• DATASET RECORDS:
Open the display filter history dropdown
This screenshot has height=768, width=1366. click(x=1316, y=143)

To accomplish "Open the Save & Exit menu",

==

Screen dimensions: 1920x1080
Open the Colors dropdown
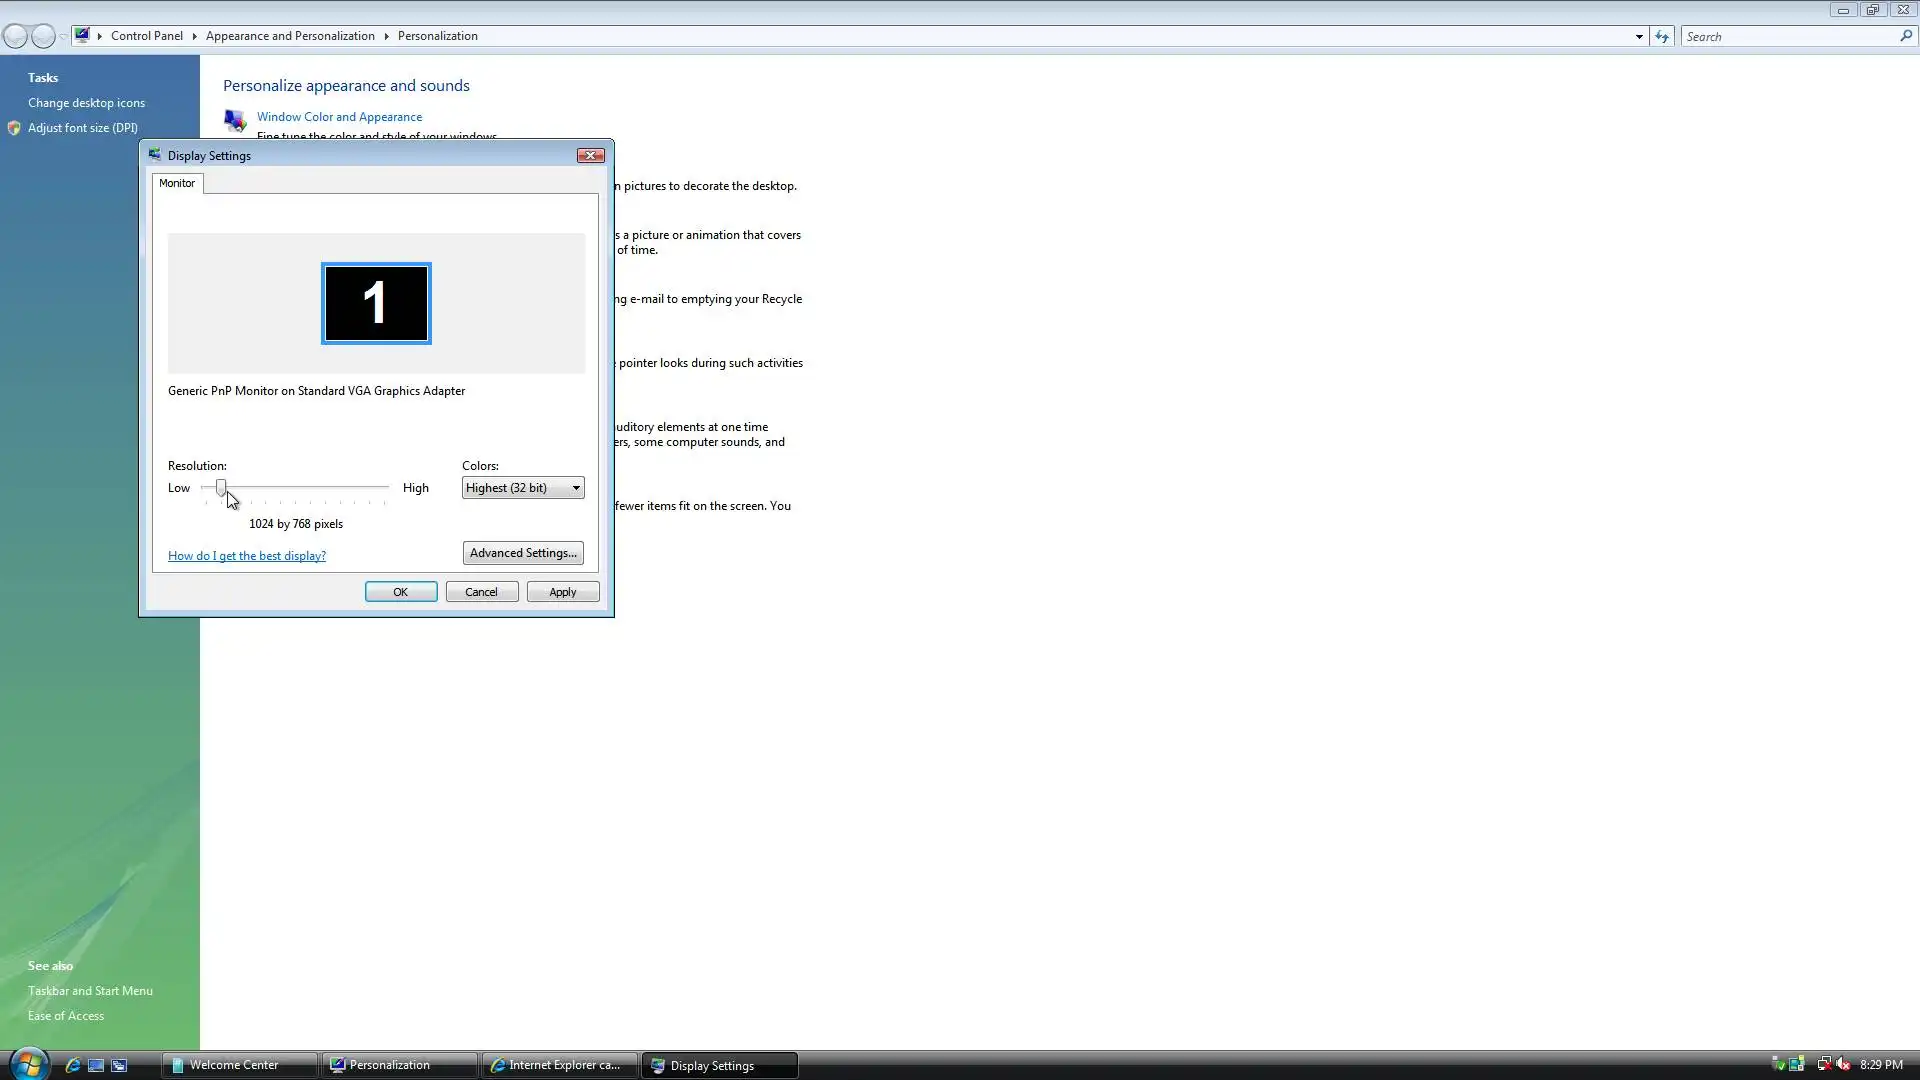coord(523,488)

• SET PROBLEM: Can you copy word for word the lines from the one containing "Screen dimensions: 1920x1080" through the one containing "coord(523,488)", including both, and leave out the pictures?

• WRITTEN SOLUTION:
Screen dimensions: 1920x1080
Open the Colors dropdown
coord(523,488)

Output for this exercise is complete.